Writing on a page with an illustration of a woman
This 12th-century manuscript includes a self-portrait of a female scribe named Guda. Ommundsen et al. / Humanities and Social Sciences Communications, 2025

During the Middle Ages, it was common to find monks huddled over their desks, painstakingly copying manuscripts by hand. But women played an important role in this work, too, according to a new study published this month in the journal Humanities and Social Sciences Communications.

Female scribes were responsible for producing at least 110,000 handwritten manuscripts between 400 and 1500 C.E. in the “Latin West,” or the Roman Catholic parts of Europe, researchers find. That represents roughly 1.1 percent of the total 10 million manuscripts produced during that period.

That may seem like a small proportion, but the researchers say their findings are likely an underestimate. More female scribes from this period have likely yet to be identified.

Though past research has turned up a handful of medieval manuscripts penned by women, the study provides “statistical support for the often-overlooked contributions of female scribes over time,” says study co-author Åslaug Ommundsen, a scholar at the University of Bergen in Norway, to Hyperallergic’s Isa Farfan.

Before Johannes Gutenberg invented the printing press in the middle of the 15th century, books had to be written by hand. Producing multiple versions of the same book meant a human scribe had to sit down and copy the text, letter by letter.

For years, historians have believed that monks were primarily responsible for this work. But the new paper shines a light on the previously overlooked role that women played in copying manuscripts.

To quantify women’s contributions, the researchers turned to colophons, or short, signature-like blurbs typically found at the end of manuscripts that noted the date, location and person responsible for making the copy. For example, one woman wrote: “I, Birgitta Sigfurs’s daughter, nun in the monastery Munkeliv at Bergen wrote this psalter with initials, although not as well as I ought. Pray for me, a sinner.” Others wrote colophons using terms like “scriptrix,” which means female scribe, or “soror,” which means sister.

They analyzed 23,774 colophons from a Benedictine catalog written between 800 and 1626 C.E. Of those, roughly 254, or 1.1 percent, were written by women. They then used this figure to extrapolate how many of the total manuscripts produced during the Middle Ages were copied by women.

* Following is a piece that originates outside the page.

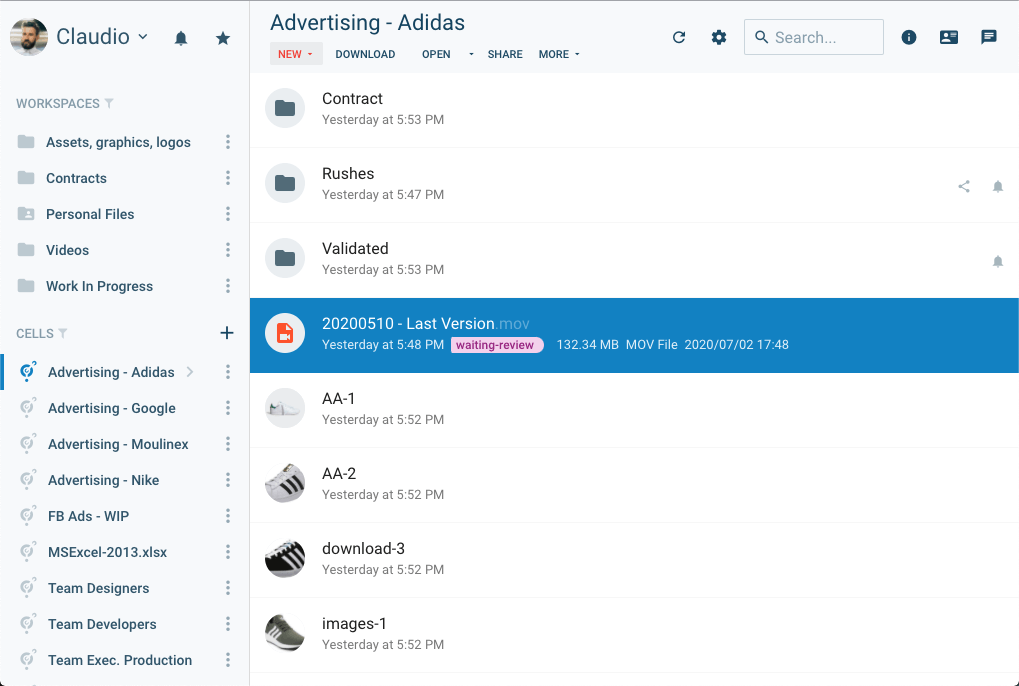Toggle the alert bell on the Validated folder
Image resolution: width=1019 pixels, height=686 pixels.
997,261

Since roughly 75,000 of the 10 million medieval manuscripts have survived to modern times, the researchers posit that around 8,000 manuscripts copied by women are still in existence.

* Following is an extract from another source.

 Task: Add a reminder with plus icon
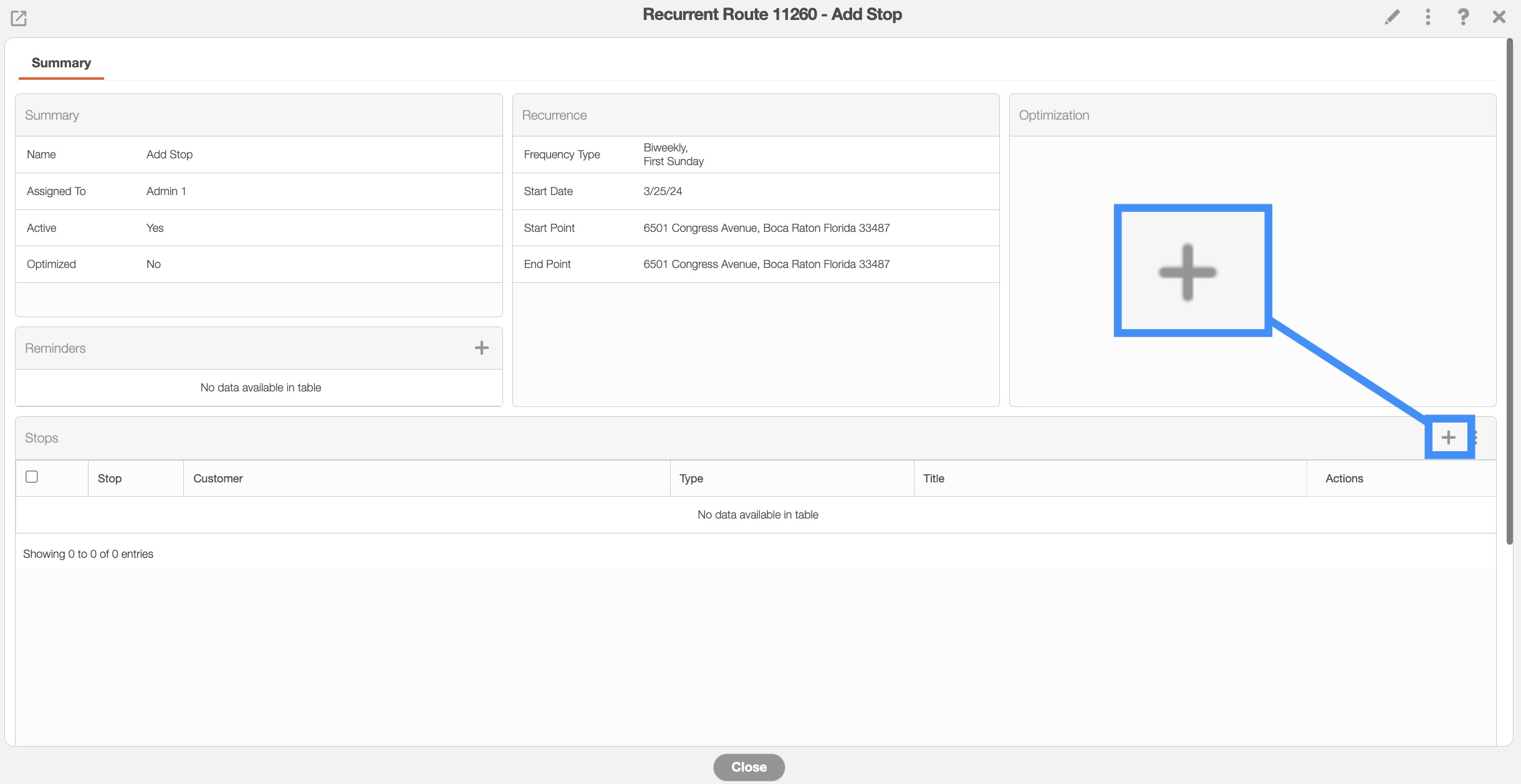(x=481, y=348)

The researchers also spotted a curious trend in the proportion of women working as scribes. Around the year 1400 C.E., they noticed that the number of female colophons rose significantly. This spike likely corresponds to an increased demand for books written in vernacular, or local languages.

“Women may have found more opportunities to participate in scribal work as the demand for accessible, non-Latin texts grew,” writes Tibi Puiu for ZME Science. “Necessity trumped prejudice.”

The full extent of women’s contributions is still unknown, the researchers say. Some female scribes may have intentionally hidden their gender, while others may have written their names in a document’s margins, rather than in the colophon. Others may simply have chosen not to identify themselves at all.

“Our investigation strongly suggests that there are female book-producing communities not yet identified or at the very least that there must have been many more female scribes than what has hitherto been accounted for,” the researchers write in the paper. “Our study should be seen as a first step, opening new perspectives.”